When the Ceylon Army was formed in 1949 after Ceylon gained its independence, de Costa strayed with the newly created Ceylon Army Volunteer Force as a major and played a significant part in its early stages. In 1954, with the formation of the Ruhunu Regiment, a reserve force raised from personnel from the southern province, he transferred to it.

He became the commanding officer of the 1st Battalion, Ruhunu Regiment based in Galle with the rank of lieutenant colonel. During this time, his adjutant was Lt. Tissa Weerathunga, who would later become the head of the Sri Lankan Army. Following the general election of 1956, when S.W.R.D. Bandaranaike became prime minister, he disbanded the Ruhunu Regiment as he considered it loyal to the previous UNP government. Lt.
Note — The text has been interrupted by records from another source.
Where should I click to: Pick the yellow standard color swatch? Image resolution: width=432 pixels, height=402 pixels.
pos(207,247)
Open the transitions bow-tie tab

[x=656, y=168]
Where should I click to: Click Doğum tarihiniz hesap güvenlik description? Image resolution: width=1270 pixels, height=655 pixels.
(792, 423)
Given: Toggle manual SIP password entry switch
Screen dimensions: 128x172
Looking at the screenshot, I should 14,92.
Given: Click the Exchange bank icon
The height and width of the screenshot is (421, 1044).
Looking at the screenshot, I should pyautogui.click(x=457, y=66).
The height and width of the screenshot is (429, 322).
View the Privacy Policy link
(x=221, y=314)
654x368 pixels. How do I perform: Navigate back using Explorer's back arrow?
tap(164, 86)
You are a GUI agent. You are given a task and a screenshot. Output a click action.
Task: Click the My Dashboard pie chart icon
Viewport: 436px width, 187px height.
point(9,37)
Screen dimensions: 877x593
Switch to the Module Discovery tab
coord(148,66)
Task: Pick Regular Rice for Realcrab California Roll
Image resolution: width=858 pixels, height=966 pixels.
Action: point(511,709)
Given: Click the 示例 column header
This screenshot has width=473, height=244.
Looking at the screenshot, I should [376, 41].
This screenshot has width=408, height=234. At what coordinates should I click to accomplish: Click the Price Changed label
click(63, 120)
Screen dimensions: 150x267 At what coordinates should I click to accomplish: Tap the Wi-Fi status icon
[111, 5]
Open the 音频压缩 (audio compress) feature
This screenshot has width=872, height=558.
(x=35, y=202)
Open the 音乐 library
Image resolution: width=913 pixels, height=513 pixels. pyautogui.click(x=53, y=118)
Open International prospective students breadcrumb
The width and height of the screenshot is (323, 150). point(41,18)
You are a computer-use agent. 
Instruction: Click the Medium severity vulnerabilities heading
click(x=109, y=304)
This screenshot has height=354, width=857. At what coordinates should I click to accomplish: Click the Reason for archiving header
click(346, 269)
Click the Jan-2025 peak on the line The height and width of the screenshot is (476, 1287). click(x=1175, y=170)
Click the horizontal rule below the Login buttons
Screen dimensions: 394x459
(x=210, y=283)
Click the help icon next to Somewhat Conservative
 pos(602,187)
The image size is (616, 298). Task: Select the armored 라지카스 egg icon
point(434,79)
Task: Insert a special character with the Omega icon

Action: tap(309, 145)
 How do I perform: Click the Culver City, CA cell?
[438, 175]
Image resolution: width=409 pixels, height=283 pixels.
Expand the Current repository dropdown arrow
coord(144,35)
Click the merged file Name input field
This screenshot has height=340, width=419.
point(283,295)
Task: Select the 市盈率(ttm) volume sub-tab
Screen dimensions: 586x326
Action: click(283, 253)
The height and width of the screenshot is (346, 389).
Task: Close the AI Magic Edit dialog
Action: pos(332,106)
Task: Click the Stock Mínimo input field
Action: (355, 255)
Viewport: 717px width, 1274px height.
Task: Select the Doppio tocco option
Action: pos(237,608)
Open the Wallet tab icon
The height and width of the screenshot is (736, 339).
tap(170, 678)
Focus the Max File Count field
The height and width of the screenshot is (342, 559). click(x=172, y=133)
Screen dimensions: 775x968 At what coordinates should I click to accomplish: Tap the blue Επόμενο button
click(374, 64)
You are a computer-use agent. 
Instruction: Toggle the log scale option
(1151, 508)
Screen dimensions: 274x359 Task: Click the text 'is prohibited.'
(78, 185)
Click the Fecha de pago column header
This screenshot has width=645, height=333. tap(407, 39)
Col. de Costa requested a transfer to his old unit, the Ceylon Army Medical Corps, which was turned down. Therefore, at the age of 36, he retired from the army as one of its youngest lieutenant colonels. For his wartime service, he had earned the Defence Medal and the War Medal 1939–1945, and for service in the Ceylon Army, he received the Ceylon Armed Services Inauguration Medal, and the Queen Elizabeth II Coronation Medal.

Thereafter, he took up the cause of world war veterans around the world and joined the World Veterans Federation. He travelled to several countries for WVF work and became its vice president from 1961 to 1963. For his service, he was appointed a Member of the Order of the British Empire by HM Queen Elizabeth II and retired to a quiet life to his family home in Deniyaya in 1967. There, he continued his medical practice for the benefit of the poor in the area.

==Death==
On 5 April 1971, the Janatha Vimukthi Peramuna launched an insurrection against the government. Since the insurrection had taken the Ceylon Government by surprise, many of the small police stations in rural areas were unprepared and overrun in the initial days, with many constables and officers killed. The small police station in the town of Deniyaya also came under insurgent attacks, and Dr. Rex de Costa volunteered his help in the form of medical aid to wounded constables and in weapons training, which the police lacked. When the situation became critical on 8 April, the OIC of the Deniyaya Police Station decided to withdraw his personnel to the safety of a larger Police Station in Rakwana. The Inspector asked Dr. Rex de Costa to come with them. Since his children were sick, Lt. Col. de Costa refused and stayed behind. After the police withdrew from Deniyaya town and its police station, releasing the detainees held there. As the insurgent learnt of Dr. Rex de Costa's assistance to the police, an insurgent unit went to his house around 9 am on April 9, Good Friday and demanded that he come out. As he came out from the front door with his hands raised, he was cut down by a hail of bullets. Dr. Rex de Costa died instantly in front of his wife.

The assassination of Dr. Rex de Costa was one of the major incidents of the 1971 JVP Insurrection. Justice A. C. Alles, a member of the Commission of Inquiry established under the Criminal Justice Commissions Act, following the insurrection, dedicated an entire chapter in his book about the insurrection to De Costa Murder.